Working data:
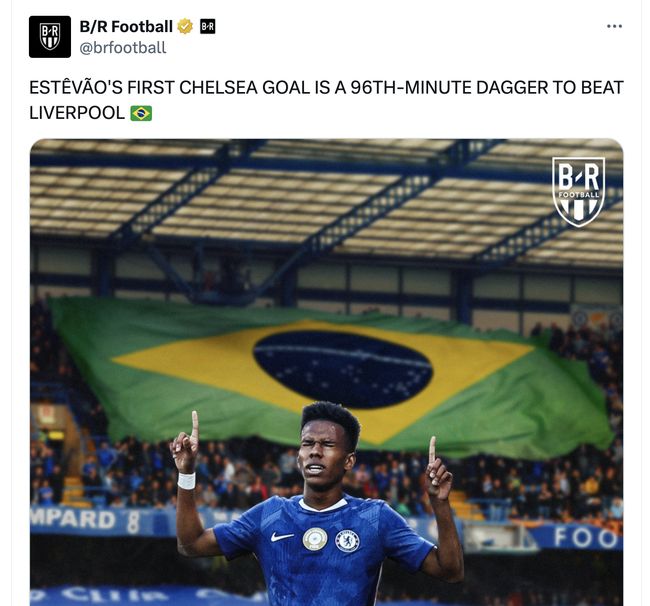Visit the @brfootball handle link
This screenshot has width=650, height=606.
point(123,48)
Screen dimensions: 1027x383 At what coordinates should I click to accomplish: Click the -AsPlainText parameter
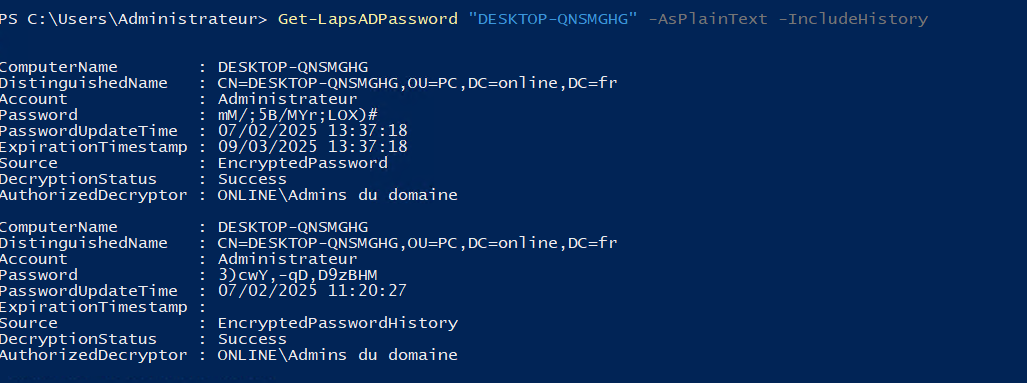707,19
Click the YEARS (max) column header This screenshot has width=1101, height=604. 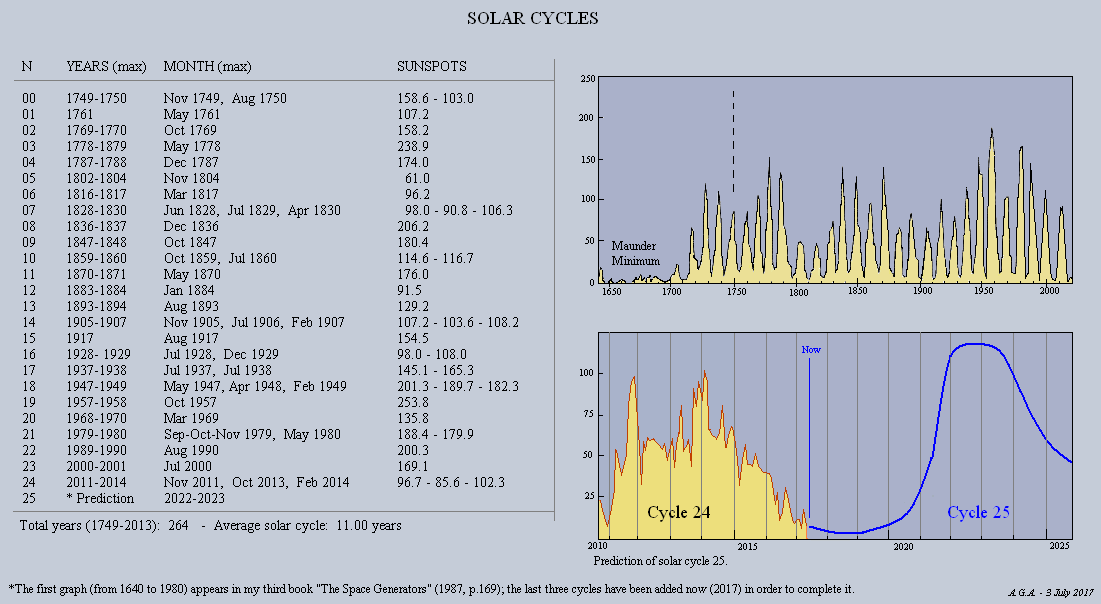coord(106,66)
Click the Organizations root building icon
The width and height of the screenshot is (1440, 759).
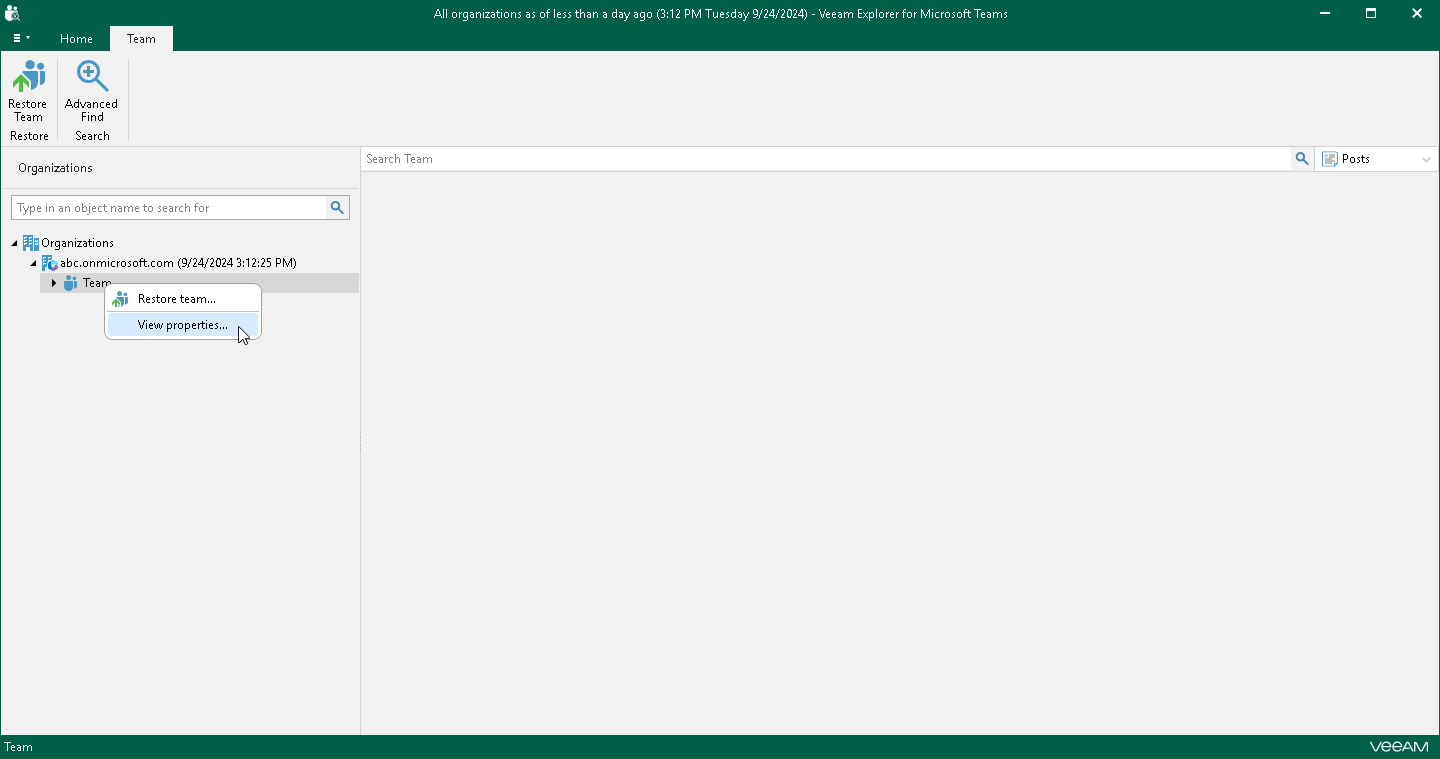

Required action:
Copy exactly the lines from the line containing "Click the Organizations root building icon" through the last line of the records, both included, and omit every picture.

Reply to the task:
Click the Organizations root building icon
The width and height of the screenshot is (1440, 759).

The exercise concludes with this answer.